__TEXTE CHOISI__

★ ★ ★ ★ ★

Un mélange des genres

Marlène Garnier déclare aux enquêteurs que le Pr Alexandre lui avait dit avoir « interdiction de travailler avec les laboratoires pharmaceutiques » et qu'il avait donc « effectivement conscience de contourner cette interdiction ». Et d'ajouter : « Comme ma société Cris n'est pas une entreprise pharmaceutique, j'ai pu signer un contrat de conseil (avec lui). » « Je ne voyais pas ce que cela changeait de passer par un intermédiaire, c'était un canal », se défend Jean-Michel Alexandre dans le bureau du juge. Il avoue ne pas être celui qui a « fixé la rémunération. Elle m'a été proposée. Je l'ai trouvée extraordinairement généreuse. » Commentaire de Christian Bazantay : « J'avais compris qu'une commission de déontologie pouvait donner l'autorisation permettant à un fonctionnaire de travailler avant la fin de ces cinq années d'interdiction. » Philippe Duneton qui a dirigé l'Agence de 1998 à 2004 se souvient avoir vu le Pr Alexandre une fois à l'Agence « en 2001 ou 2002 »« pour appuyer un dossier » (sic), soit dans les deux ans qui ont suivi son départ de l'Afssaps. Remarque des enquêteurs : « Il vous aurait alors dit que ce n'était pas adapté. » Réponse d'Alexandre : « Si j'y suis allé, c'est une imprudence. »

Puis cette question des juges au secrétaire général de Servier : « Les conseils sur la procédure d'obtention d'autorisation de mise sur le marché vous paraissent-ils compatibles avec les précédentes missions de service public exercées par Jean-Michel Alexandre ? » Réponse de Christian Bazantay : « Oui. »

Le mélange des genres fait partie intégrante du système mis en place. Exemple éloquent avec Françoise de Cremiers, la compagne de Jean-Michel Alexandre, conseiller technique et scientifique auprès du président de Wyeth de 1989 à 2007, le laboratoire correspondant de Servier aux États-Unis notamment pour l'Isoméride, le coupe-faim vedette retiré du marché en 1997. Une situation qui n'empêche pas le Pr Alexandre de dire aux juges : « Qu'on puisse penser que j'ai des liens avec Servier est surréaliste. J'ai passé ma vie à garder mes distances avec l'industrie pharmaceutique, sinon à la combattre. »

Autre exemple avec Marie-Ève Abadie, épouse du Dr Éric Abadie, un diabétologue recruté en 1994 par Jean-Michel Alexandre à l'Afssaps pour son parcours au sein du syndicat de l'industrie pharmaceutique. Abadie est devenu par la suite conseiller auprès du directeur général de l'Afssaps. Or sa femme, avocate spécialisée dans les litiges commerciaux, a facturé 87 889 euros à Servier entre 2004 et 2008.

★ ★ ★ ★ ★

__BLOC DE DONNÉES__
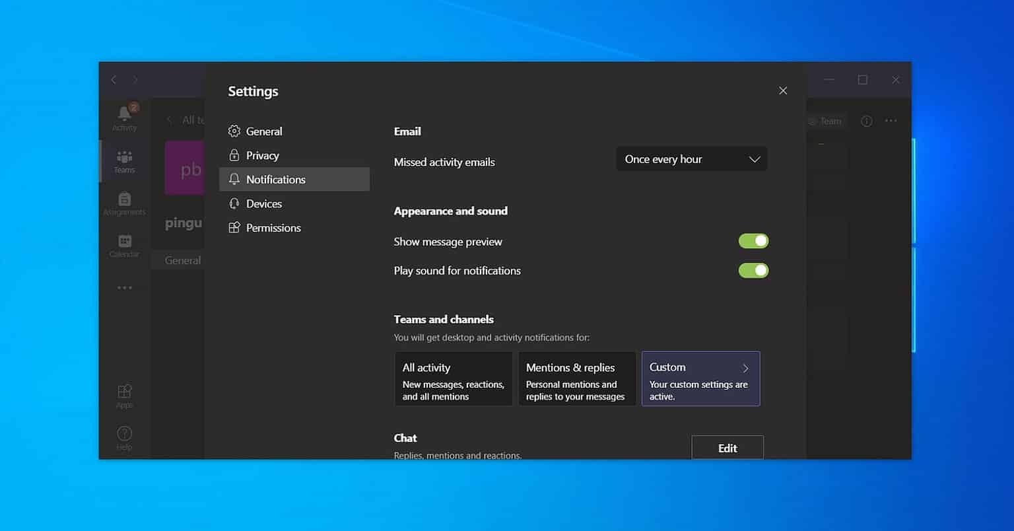Click the Team info icon in the header
The height and width of the screenshot is (531, 1014).
click(866, 121)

★ ★ ★ ★ ★

__CONSIGNE__
Recopiez, s'il vous plaît, un passage du texte choisi : partez des mots « Autre exemple avec » et arrêtez-vous après « 2004 et 2008. ». Appuyez-vous uniquement sur le texte choisi.

__CORRIGÉ__
Autre exemple avec Marie-Ève Abadie, épouse du Dr Éric Abadie, un diabétologue recruté en 1994 par Jean-Michel Alexandre à l'Afssaps pour son parcours au sein du syndicat de l'industrie pharmaceutique. Abadie est devenu par la suite conseiller auprès du directeur général de l'Afssaps. Or sa femme, avocate spécialisée dans les litiges commerciaux, a facturé 87 889 euros à Servier entre 2004 et 2008.